Cambridge Shorts: Review

Charlotte Waygood 13 February 2020

Film is often, unfortunately, often one of Cambridge’s more underappreciated, or at least undiscussed, methods of performance. Therefore, it was so refreshing to settle down in St John’s Picturehouse to enjoy Cambridge Shorts, an evening showcasing six student films of less than forty minutes each. I will only discuss a few that particularly impressed, although each film offered different and thought-provoking ideas and techniques.


The shortest film, Greyfriars, was less than four minutes long and made up of pure atmosphere. Director Cameron Brown chose to set it in an abandoned monastery, editing in ghostly figures and faces which were made harder to see by shifting mist. The feeling of dread was heightened by a haunting soundtrack, created through experimental flute-playing which exploited the flute’s full range. The film reached its climax with shocking, unnatural flashes of black lightening against a white background.

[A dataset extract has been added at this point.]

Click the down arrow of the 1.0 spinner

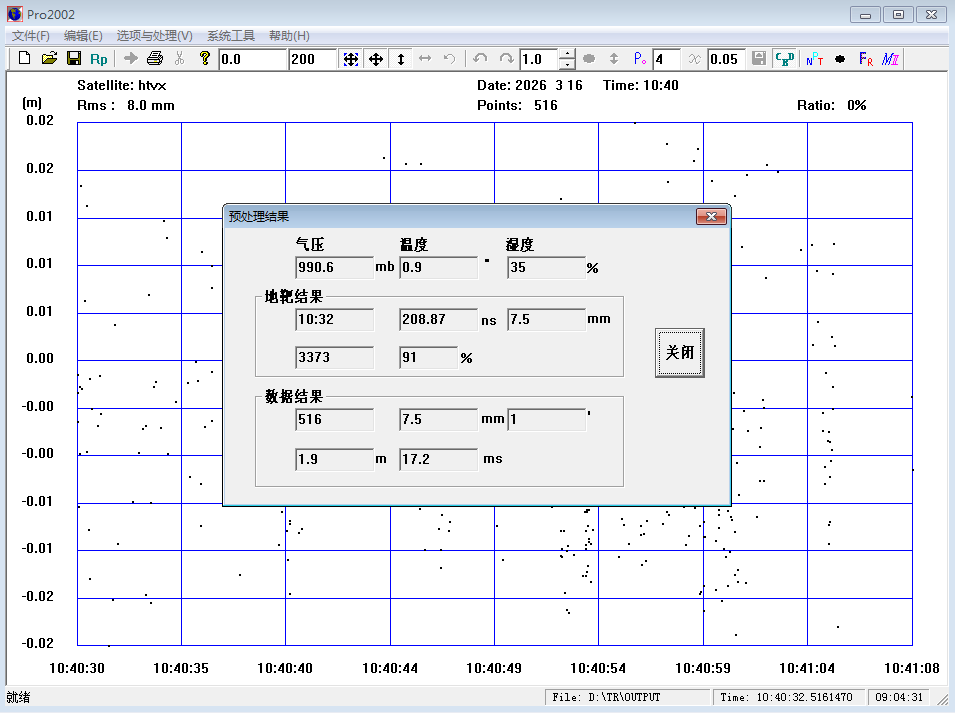[567, 64]
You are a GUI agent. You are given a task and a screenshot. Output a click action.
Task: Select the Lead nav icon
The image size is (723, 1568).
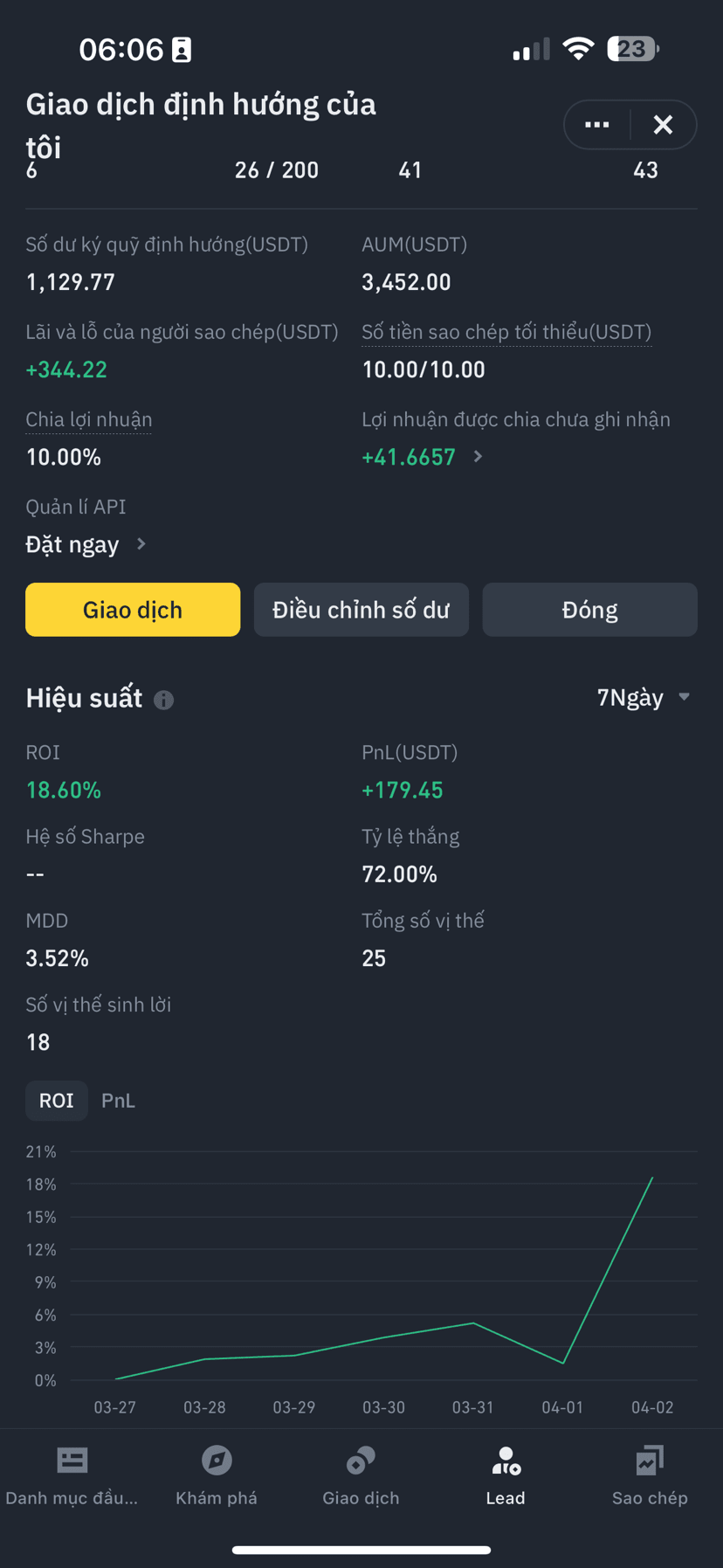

Signed, Brontë was set in Switzerland, a location which director Chiara di Fillippo took full advantage of. The film’s cinematography was beautiful, with stunning shots of the Swiss mountains interspersed with works of art, whether those were the main character’s and her grandmother’s, or professional works in a Genevan art gallery. There was also a fascinating language shift in this film: starting in French as the main character argues with her mother about the usefulness of art, it switched to English when she visits her more liberal grandmother. It was particularly interesting from a British perspective to see English as a symbol of freedom, since the stereotype is of French as the freer and more artistic of the two.


Beth was an incredibly moving film. It depicted a young woman who struggles to deal with the news that she is infertile, surrounded by friends who refuse or forget to listen. Directors Megan Harding and Seth Jordan pulled off some technically very difficult shots, and used Beth’s dancing, interspersed with her unsmiling face, to highlight her inner sadness. This happens twice in the film, once in a club and once in her room as she drinks alone and grieves for the children she cannot have.

The final film, Their Story, was a documentary about homelessness in Cambridge. The makers of this film were almost totally invisible; each person interviewed was given the centre of the screen and the freedom to talk. It was a really sensitive piece of filmmaking that, instead of focusing on statistics, heard each person’s story, their daily lives and their plans for the future. We were reminded that our circumstances do not and should not define us.

The evening was well structured, with a question-and-answer session with the directors after each film. Hosts, Jade Franks and Rohan Sharma, were funny and relaxed, really settling nto their roles, once they’d put down their scripts. All in all, it was an enriching evening, and a privilege to discover what Cambridge filmmakers have to offer.